CANCUN, Mexico--Mexico is pushing parties at the United Nations climate change meeting to strive for the best possible deal, although even the most ambitious agreement will fall short of what is needed to deal with climate change.
Acknowledging that thorny issues such as agreeing to a second round of greenhouse gas emissions cuts under the Kyoto Protocol are unlikely to be resolved at the talks at the beach resort of Cancun, Mexico's top climate change diplomat told reporters that he feels a major step forward could be made.
"The big challenge is not to just capture in a United Nations document the commitments and actions of developed and developing countries, but to find a way on one hand to increase these...and find a mechanism to keep going," said Luis Alfonso de Alba at a news conference.
Progress on a new global climate change agreement has been slow as developed countries complain that the United Nations' 1992 climate convention is outdated, focusing too much on them when China's rapid economic growth has made it the world's top carbon emitter.
Most countries agreed on a formula at last year's Copenhagen summit whereby industrialized countries would cut their emissions while emerging economies took "climate actions" to slow growth in greenhouse gases. Objections by some nations prevented it, however, from being formally adopted by the U.N.
"Kyoto covered at most 28 percent of global emissions and had goals that barely surpassed 5 percent of global emissions," de Alba said. "In Cancun we are hoping to come out with a package of emissions reductions that will certainly, if what countries have announced is made concrete, will surpass 18 or 19 percent on a global level."
Deal needed The cuts envisioned by parties at Cancun fall short of what scientists say is needed to limit the rise in average global temperatures to less than 2 degrees Celsius, de Alba said, but a deal would breath new life into the multilateral process.

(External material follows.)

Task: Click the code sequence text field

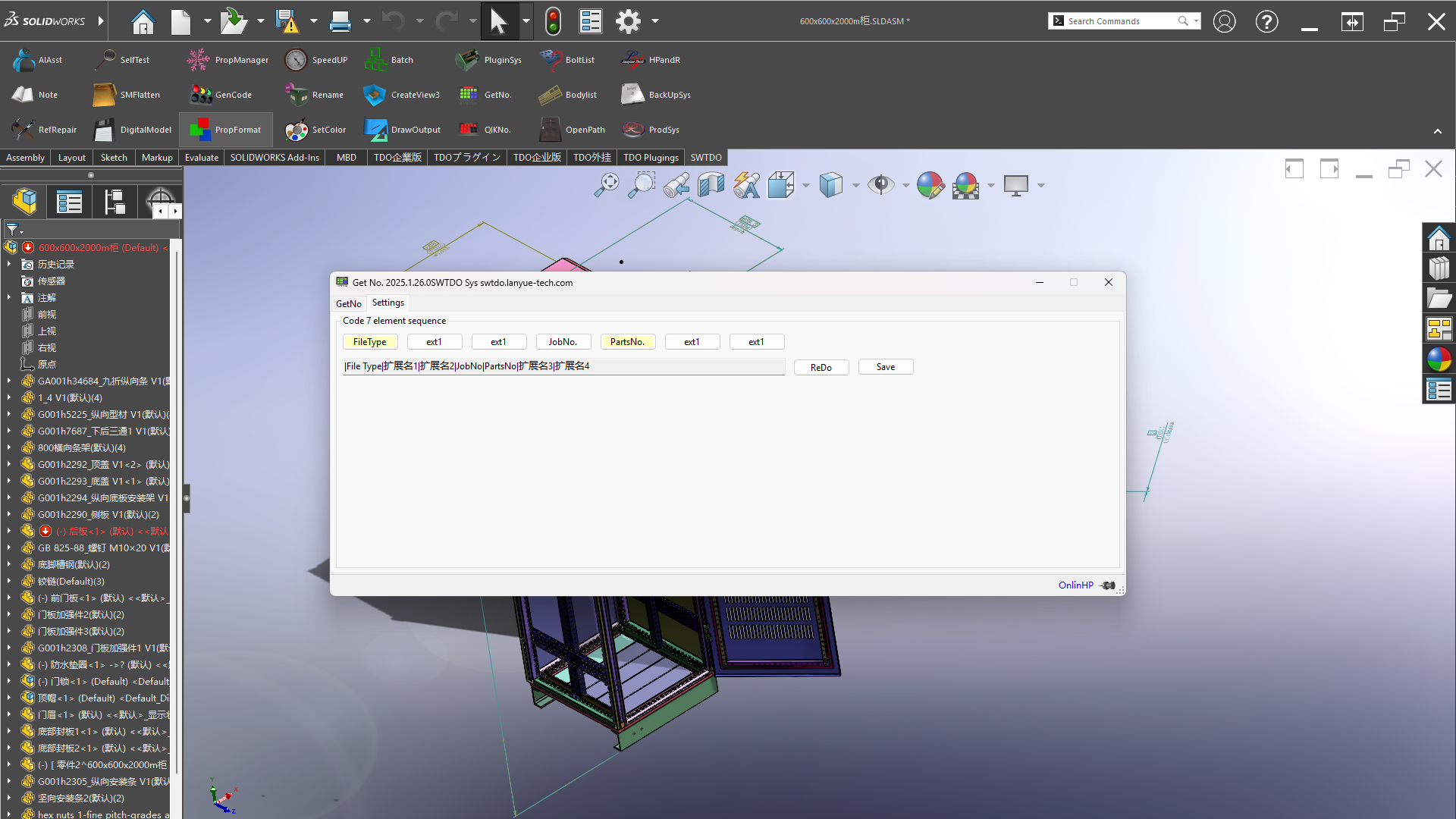Action: 563,366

The Cancun meeting has seen so far little of the rancor and inflexibility that marked the Copenhagen summit as negotiators appear to have accepted that an incremental approach is the best that can be hoped for at this time.
The most controversy has come from Japan's claim that extending the Kyoto protocol is "meaningless" without a broader pact that includes China and the United States, the world's top two emitters of greenhouse gases.
The stance of Japan, and some other countries including Canada and Russia over Kyoto, has prompted accusations by environmental groups and some developing countries that rich nations are trying to shirk their commitments.
"Everyone is for the continuity of Kyoto, but in some manner this is linked to complementary or additional efforts. What we have to be aware of is that we have a brief period to take decisions but this period ends in 2012, not the end of Cancun," de Alba said.